What are the benefits of whole life insurance?

What are the benefits of whole life insurance? In this video, we explain whole life insurance benefits and why they are essential in any diversified portfolio. A benefit of whole life insurance is that your money is continuously being compounded. There are three known factors that could interrupt compound interest, using your money, taxes, and market losses. We break these down for you and explain why whole life insurance takes them out of the equation. Another added benefit is that whole life insurance also protects you against inflation. When you own a whole life insurance policy, you’re allowing yourself to take risks in other investments!
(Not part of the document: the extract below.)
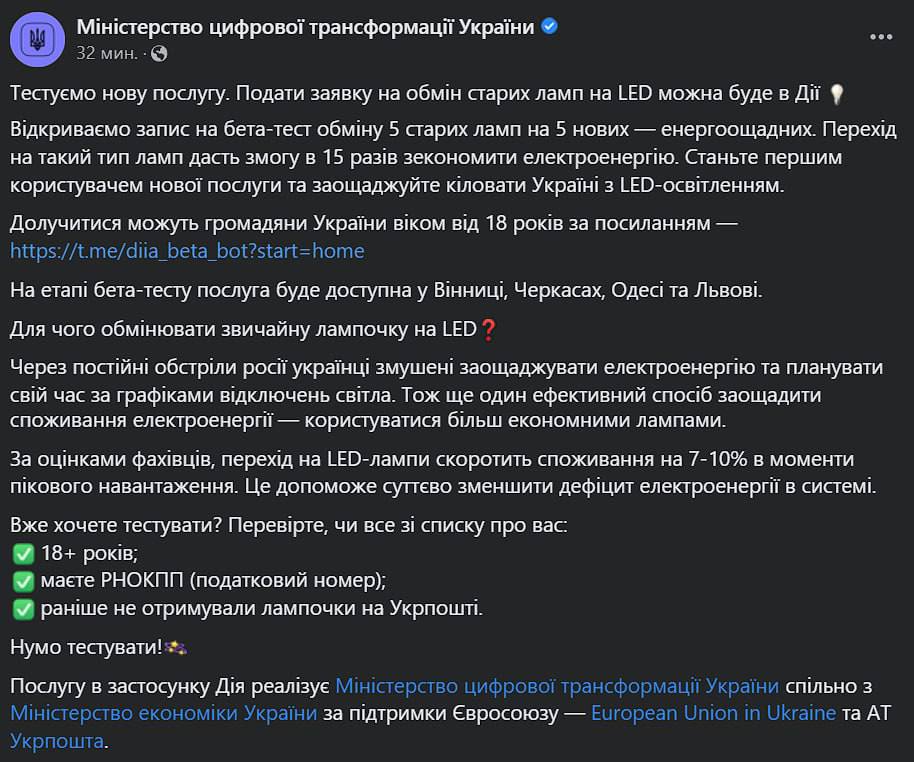This screenshot has width=914, height=762.
Task: Open page name link in post header
Action: 305,27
“To call whole life insurance an investment is actually demeaning to whole life insurance.”

 

 

Have you ever wondered what the benefits of whole life insurance are? The number one reason why whole life insurance should be a part of your portfolio is because of efficiency. When we’re talking about efficiency, in this case, we’re talking about the fact that your money is continuously compounding in a whole life insurance policy. There are three things that could really interrupt the compounding of interest on your money.

The first, is using your money, then taxes and then market losses. So how does using your money interrupt compounding? Well basically you save and then you use the money to buy a car, or to make a down payment on a house, or to pay for a vacation or to pay for college, and then once you access that money, it’s no longer available for compounding. In contrast, when you take a loan against your life insurance policy, you’re able to continuously compound because you’re taking a loan against the cash value. You’re not taking the money from your life insurance policy.
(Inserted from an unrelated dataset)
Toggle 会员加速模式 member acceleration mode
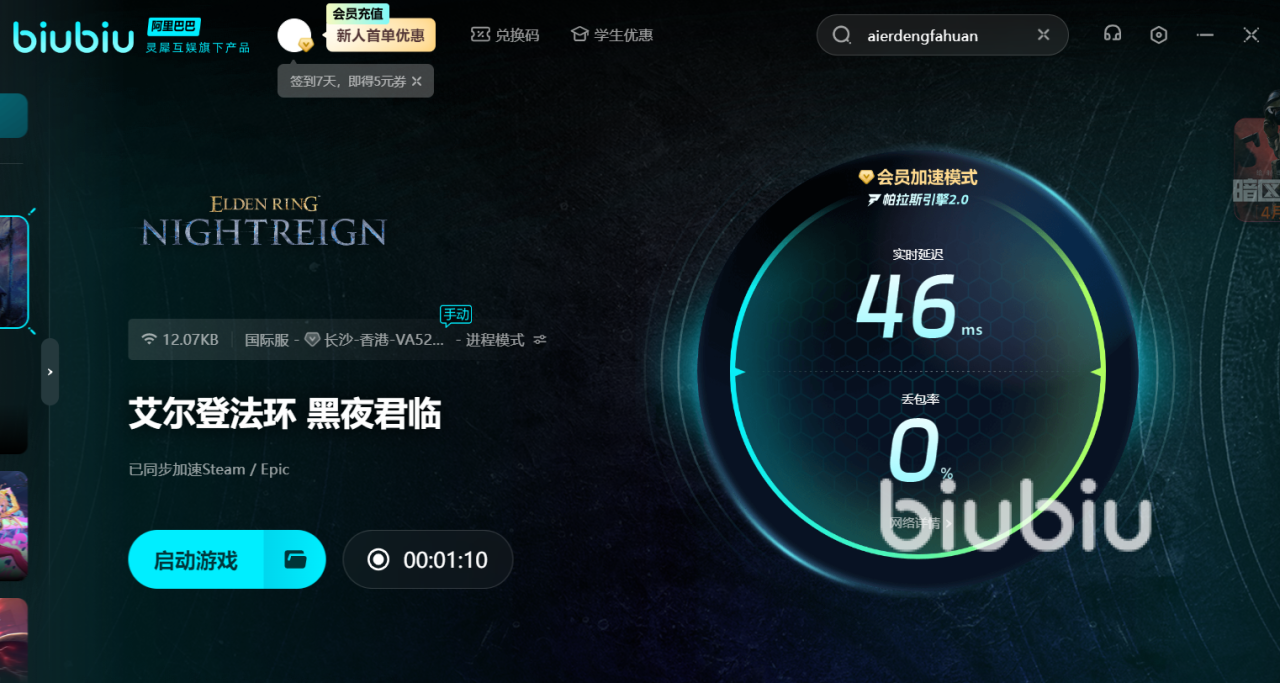1280x683 pixels. [918, 177]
The second factor that could interrupt compounding on your money are taxes. When you think about it, with traditional savings and investment accounts, you get a 1099 or a dividend statement and with mutual funds you could actually get a 1099 or a capital gain statement in a year when you lost money. Overall, it’s sort of like adding insult to injury and a lot of people don’t even realize how inefficient this really is because they’re paying their taxes from their lifestyle. They’re not taking money from their investments or savings, so they never have an opportunity to see the eroding effect that taxes are having on their investments and savings. The bottom line is, you cannot accumulate wealth in a taxable environment.
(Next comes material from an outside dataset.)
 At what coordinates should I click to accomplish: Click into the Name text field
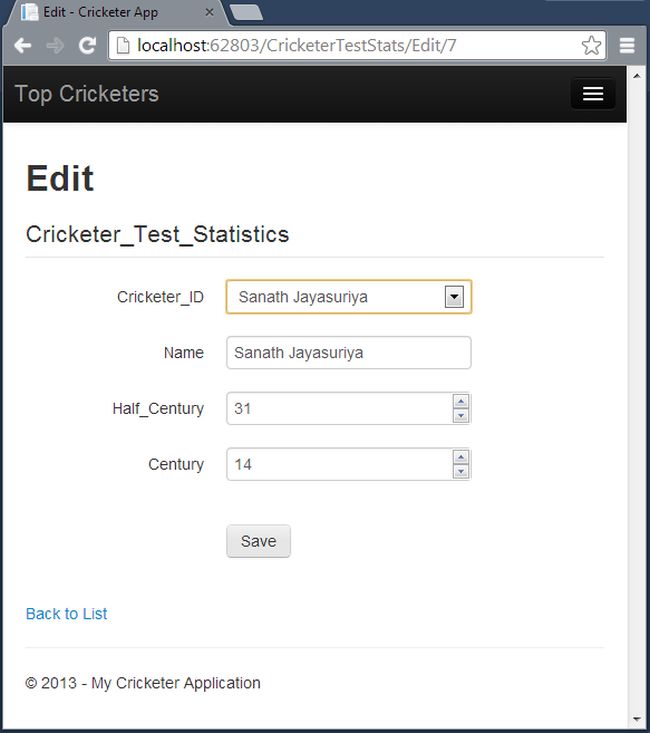coord(348,353)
The third factor that can interrupt compound interest are, market losses. When you lose money in the market, you take a step backwards and need to restart the compound interest process. Again, with whole life insurance, you have contractual growth, which means that the growth is guaranteed by contract in the policy. On top of that, you have the ability to earn dividends and once dividends are paid, that could never be taken away. In conclusion, whole life insurance is efficient because it takes the three factors that could interrupt compound interest out of the equation.

The next benefit of owning whole life insurance is protection against inflation. Inflation is known as the stealth tax. You experience it but you never actually see it and what better way to protect yourself against the stealth tax than to purchase dollars in the future with pennies today. Use those pennies, the cash value in the life insurance, to purchase additional income producing assets. Life insurance is known as an asset because you’re able to maintain the death benefit, but also access the cash value along the way to purchase other investments and assets. When you get to retirement, you can use those additional assets to supplement your income and finally, you can leverage the death benefit in retirement to generate some additional passive tax-free income. Whole life insurance is a way to truly diversify your portfolio. True diversification is putting money you don’t want to lose in a place that you could never lose.

In conclusion, whole life insurance compliments your other assets. By owning a whole life insurance policy, you’re allowed to take risk in other investments, but understand life insurance is not an investment. To call whole life insurance an investment is actually demeaning to whole life insurance. This is because whole life insurance can do so much more than an investment.